§ DOCUMENT TEXT:
>> Begin

The United States Agency for International Development (USAID)/Ecuador Sustainable Forests and Coasts Project (SFC) is a biodiversity conservation effort for the Ecuadorian Coast. The project is implemented within the framework of the USAID Biodiversity Code that demands that investments in productive activities need to support biodiversity conservation objectives as an overriding principle.
SFC commenced in 2009 and is expected to be completed in 2014. The project focuses on four ecosystems: 1) coastal rainforest of the Choco bio-geographic region; 2) dry forests along the central and southern coast; 3) mangroves, and 4) other near-shore coastal/marine areas. Each of these ecosystems harbors biodiversity that has been dramatically reduced in recent decades. The strategic components, or Project Intermediate Results (PIRs) of this project are threefold: 1) to improve biodiversity conservation in critical habitats by designing resource management strategies that address biodiversity threats and strengthening the capacity of stakeholders to implement natural resource management best practices in critical terrestrial and coastal marine areas (especially in habitats located in government protected areas (PAs)); 2) to improve local livelihoods by supporting priority activities that ensure sustainable use of the resource base for commodities in the value chain, 3) to nurture and develop partnerships formed for ongoing support to biodiversity conservation.
The project is implemented by Chemonics International Inc, in conjunction with different partners and sub-contractors. The project was initially planned for a total period of performance of five years with a three-year base period and two one-year optional periods that were subject to good performance and availability of funds. It began collaborating with six main subcontractors. Over the course of time, contractual arrangements with some partners were terminated, while others were added. Currently the project is working with four subcontractors and one grantee.
In order to review the project’s accomplishments, and in anticipation of possible follow up activity in the biodiversity field, USAID determined that an evaluation of SFC should be undertaken.

>> End

§ GIVEN INFORMATION:
>> Begin

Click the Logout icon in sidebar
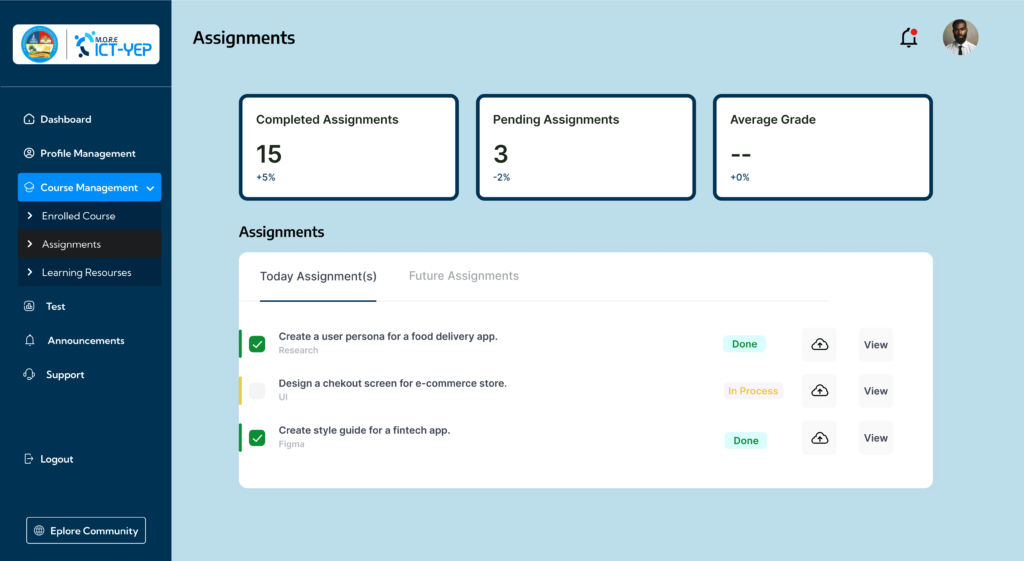point(29,459)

>> End

§ EXERCISE GOAL: List every ecosystem named as a focus of the Sustainable Forests and Coasts Project in the project description.

§ TASK RESULT:
1. Coastal rainforest of the Choco bio-geographic region
2. Dry forests along the central and southern coast
3. Mangroves
4. Other near-shore coastal/marine areas